**Exercise directions:** Write out every record exactly as it appears. Skip the pictures.

#### Material for the task ####

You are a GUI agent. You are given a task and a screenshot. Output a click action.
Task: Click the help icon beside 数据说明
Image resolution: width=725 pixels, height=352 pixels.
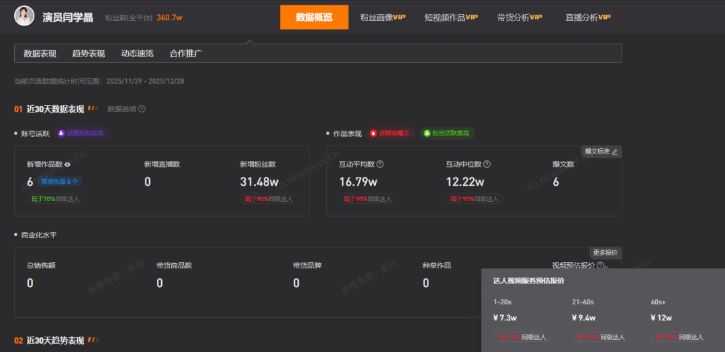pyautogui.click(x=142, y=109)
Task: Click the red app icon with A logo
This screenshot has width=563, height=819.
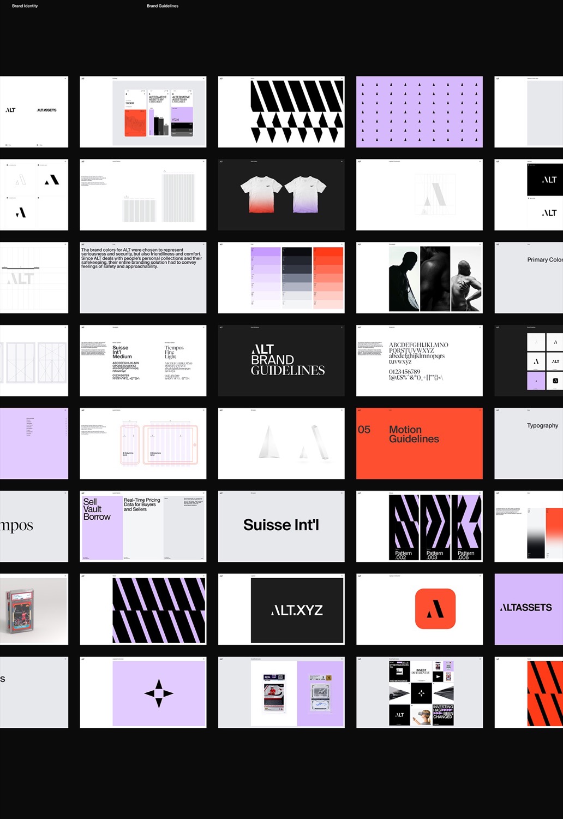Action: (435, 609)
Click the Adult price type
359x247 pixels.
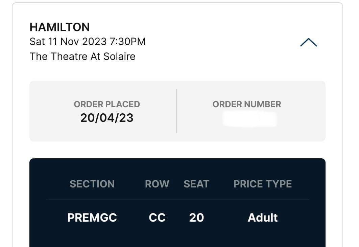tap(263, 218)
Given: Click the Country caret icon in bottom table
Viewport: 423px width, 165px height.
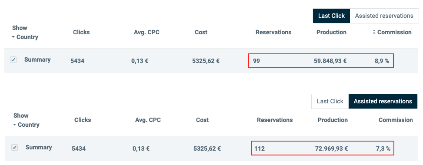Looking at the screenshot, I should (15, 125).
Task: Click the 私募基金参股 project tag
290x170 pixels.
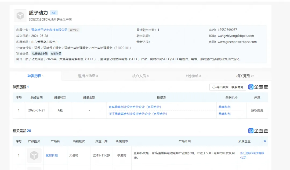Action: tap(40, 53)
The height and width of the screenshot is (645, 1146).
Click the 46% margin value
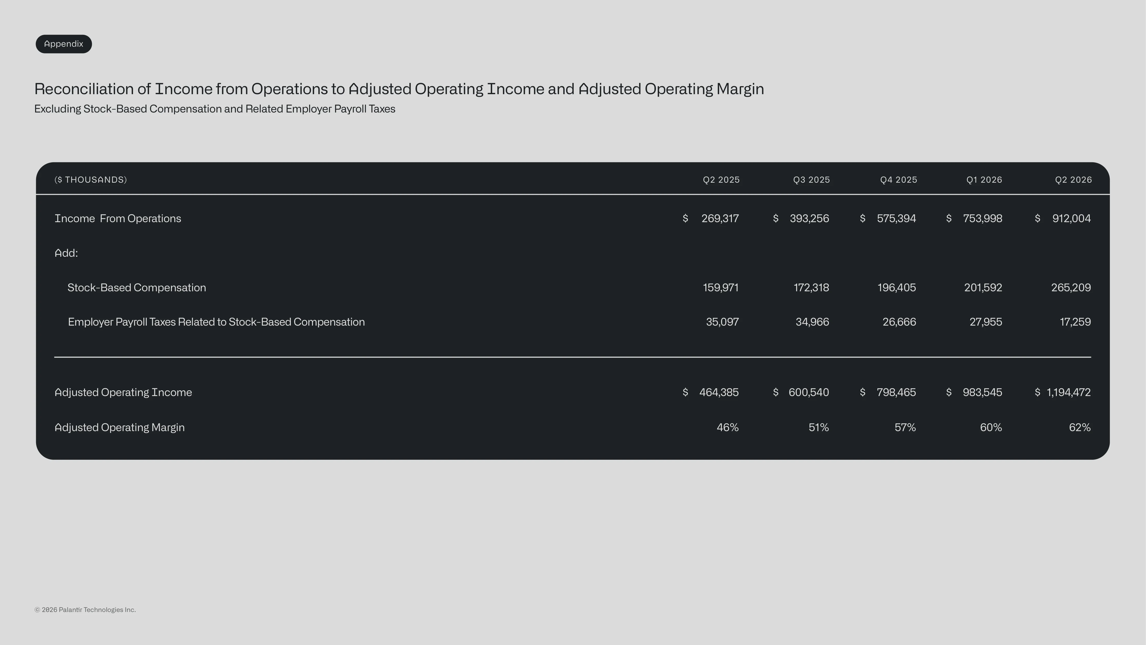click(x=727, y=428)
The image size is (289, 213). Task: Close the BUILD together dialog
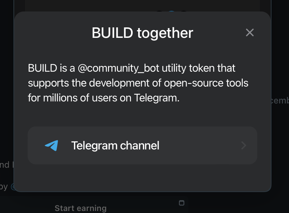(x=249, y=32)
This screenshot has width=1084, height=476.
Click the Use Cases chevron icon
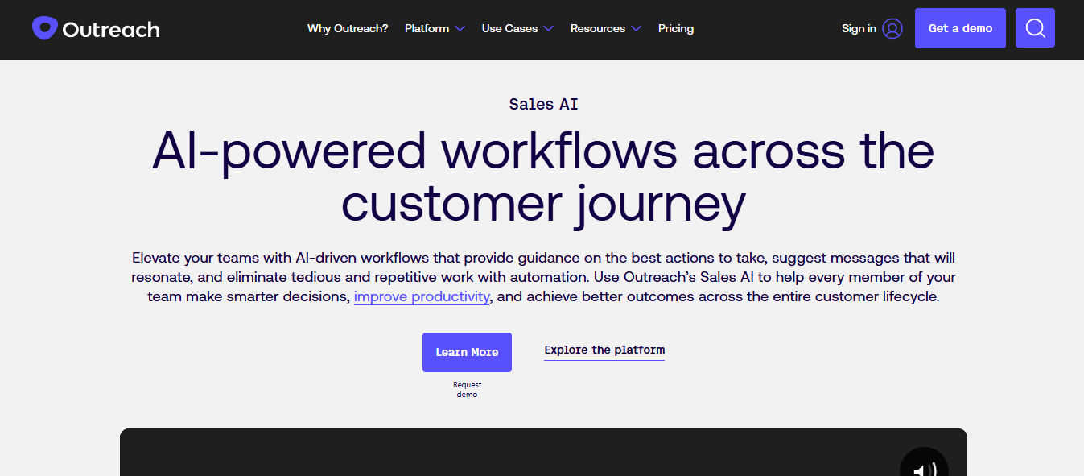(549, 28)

####

**Solution for this task:**
You are a GUI agent. You are given a task and a screenshot. Output a click action.
Task: Click the help icon beside 数据说明
Image resolution: width=725 pixels, height=352 pixels.
pyautogui.click(x=142, y=109)
Task: Click the red app icon with A logo
This screenshot has width=563, height=819.
Action: (435, 609)
Click the Adult price type
359x247 pixels.
tap(263, 218)
Given: Click the Country caret icon in bottom table
Viewport: 423px width, 165px height.
Looking at the screenshot, I should (15, 125).
Task: Click the 私募基金参股 project tag
290x170 pixels.
Action: tap(40, 53)
The height and width of the screenshot is (645, 1146).
Click the 46% margin value
click(x=727, y=428)
The image size is (289, 213). Task: Close the BUILD together dialog
(x=249, y=32)
This screenshot has width=1084, height=476.
Click the Use Cases chevron icon
(549, 28)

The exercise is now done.